Spam detection is a critical task in ensuring a healthy online environment for Discord users. Spam messages can disrupt conversations and waste valuable time. Discord is a popular chat platform that enables real-time communication using text, voice, and video.

This guide demonstrates how to construct a spam detection bot for Discord using machine learning techniques. The bot is created using powerful AI libraries, MindsDB, and Hugging Face. MindsDB is a user-friendly open-source machine learning tool that allows the development of predictive models without the need for in-depth knowledge of machine learning. Hugging Face is a widely used natural language processing library that offers access to pre-trained models for various NLP tasks, including spam detection.

Upon completion of this guide, you will have the skills to create a spam detection bot that can identify and flag spam messages in real-time on any Discord server. This bot will enhance the communication experience of Discord users by filtering out unwanted messages and keeping conversations productive.

What is MindsDB?

MindsDB is a user-friendly open-source machine learning tool that enables users to develop and implement predictive models with ease. It simplifies the process of creating machine learning models by providing a straightforward interface that utilizes SQL queries. This approach enables users without an in-depth understanding of machine learning algorithms to build models with ease.

MindsDB is versatile and supports various machine learning tasks, including regression, classification, time-series forecasting, and anomaly detection. It utilizes automated machine learning (AutoML) to automate the model selection, feature engineering, and hyperparameter tuning processes.

MindsDB is a powerful tool that democratizes machine learning and makes it accessible to everyone. It can be used for numerous applications, such as fraud detection and natural language processing, and can aid both individuals and businesses in making data-driven decisions.

Create and Train Language Translation Huggingface Model

We can create a Hugging Face model for language translation using the below command in MindsDBCloud Editor.

So, let's look at the SQL statement now.

CREATE MODEL mindsdb.hf_spam
PREDICT PRED
USING
engine = 'ENGINE_NAME',
task = 'TASK',
model_name = 'TRAINING_MODEL_NAME',
input_column = 'COLUMN',
labels = ['ham', 'spam'];

Before we proceed, let's take a look at all of the parameters we're passing in the USING statement.

  • engine: This parameter specifies the backend engine that MindsDB should use to run the model. Possible values for this parameter include lightwood, tensorflow, huggingface, and sklearn.

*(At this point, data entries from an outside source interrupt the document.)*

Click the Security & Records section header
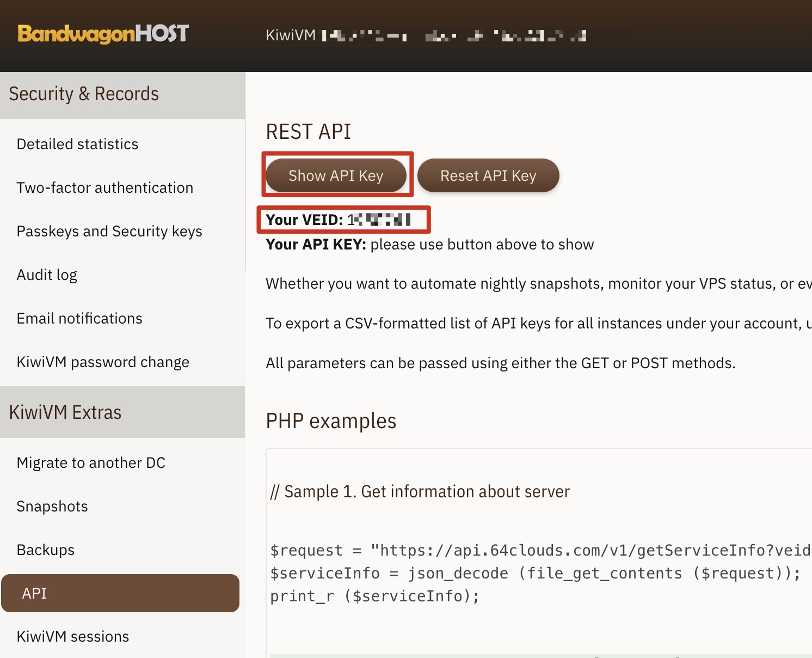812x658 pixels. pyautogui.click(x=122, y=95)
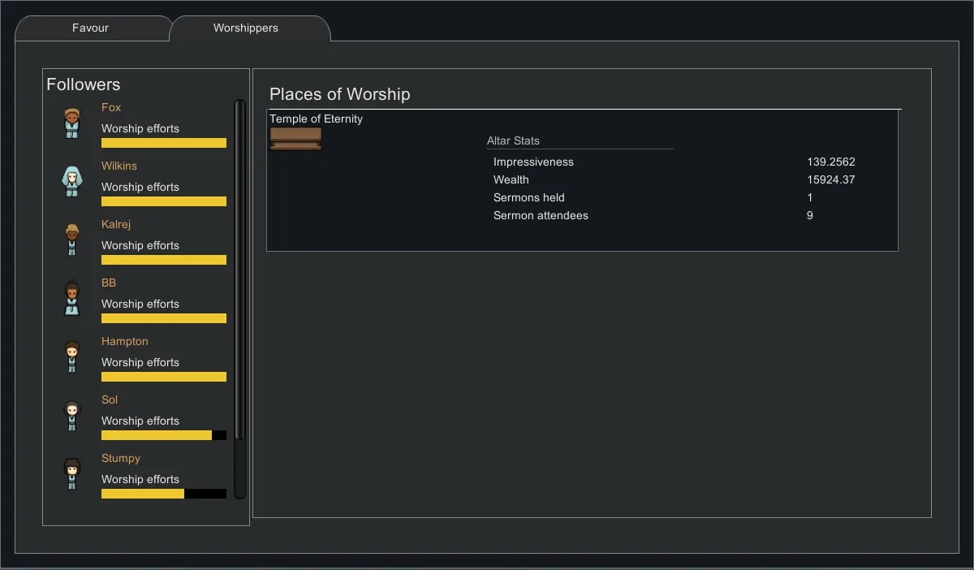Viewport: 974px width, 570px height.
Task: Select the Temple of Eternity entry title
Action: (x=316, y=119)
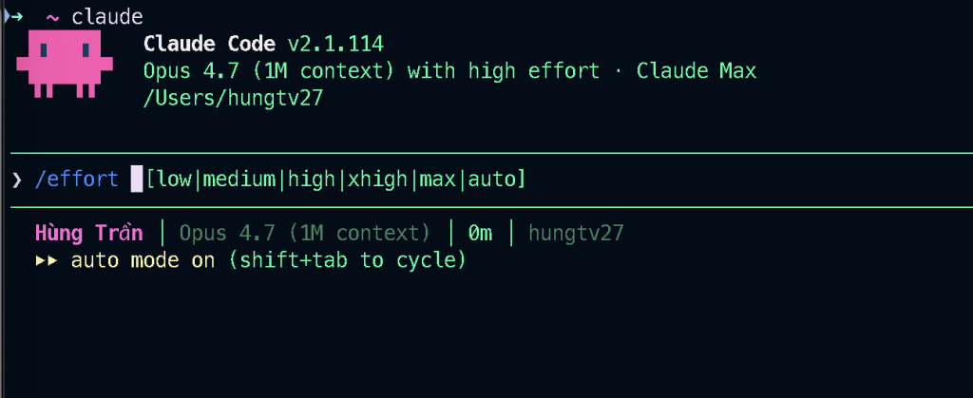Click the 0m session time indicator
The height and width of the screenshot is (398, 973).
pos(480,233)
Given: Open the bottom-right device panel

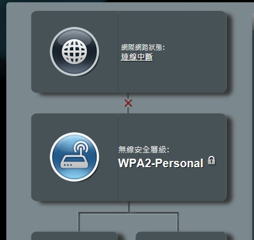Looking at the screenshot, I should point(181,236).
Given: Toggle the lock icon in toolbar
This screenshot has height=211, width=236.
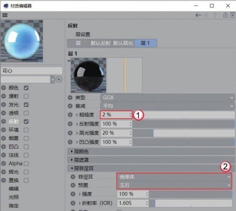Looking at the screenshot, I should tap(225, 15).
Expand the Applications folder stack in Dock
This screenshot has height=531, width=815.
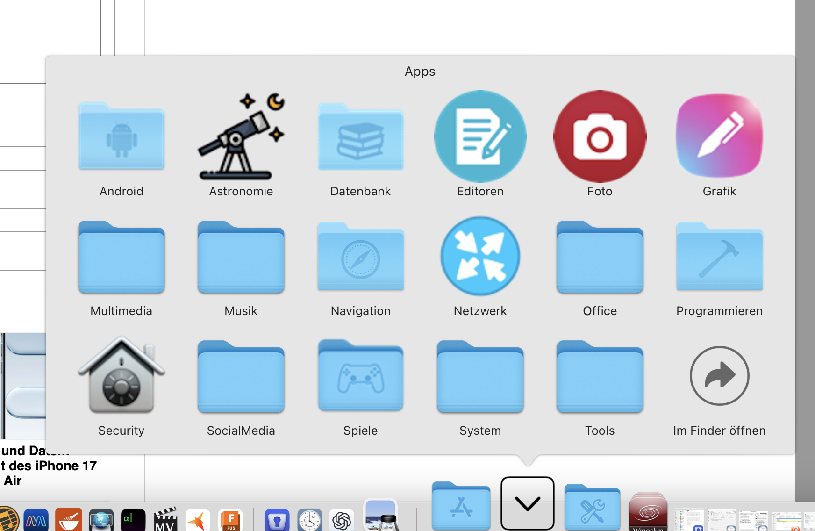point(461,506)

  • task: This parameter specifies the type of machine learning task that the model is being trained for. Possible values for this parameter include classification, regression, forecasting, and anomaly_detection.

  • model_name: This parameter specifies the name of the model that was trained using MindsDB's training API.

  • input_column: This parameter specifies the name of the column in the input data that the model will use to make predictions.

  • labels: This parameter specifies the set of possible output labels for the model's predictions. In this case, the model is a binary classifier, so the possible labels are ham and spam. If the model were a multi-class classifier, the labels parameter would contain all possible classes.

The actual query will become like this after replacing the placeholders with appropriate values.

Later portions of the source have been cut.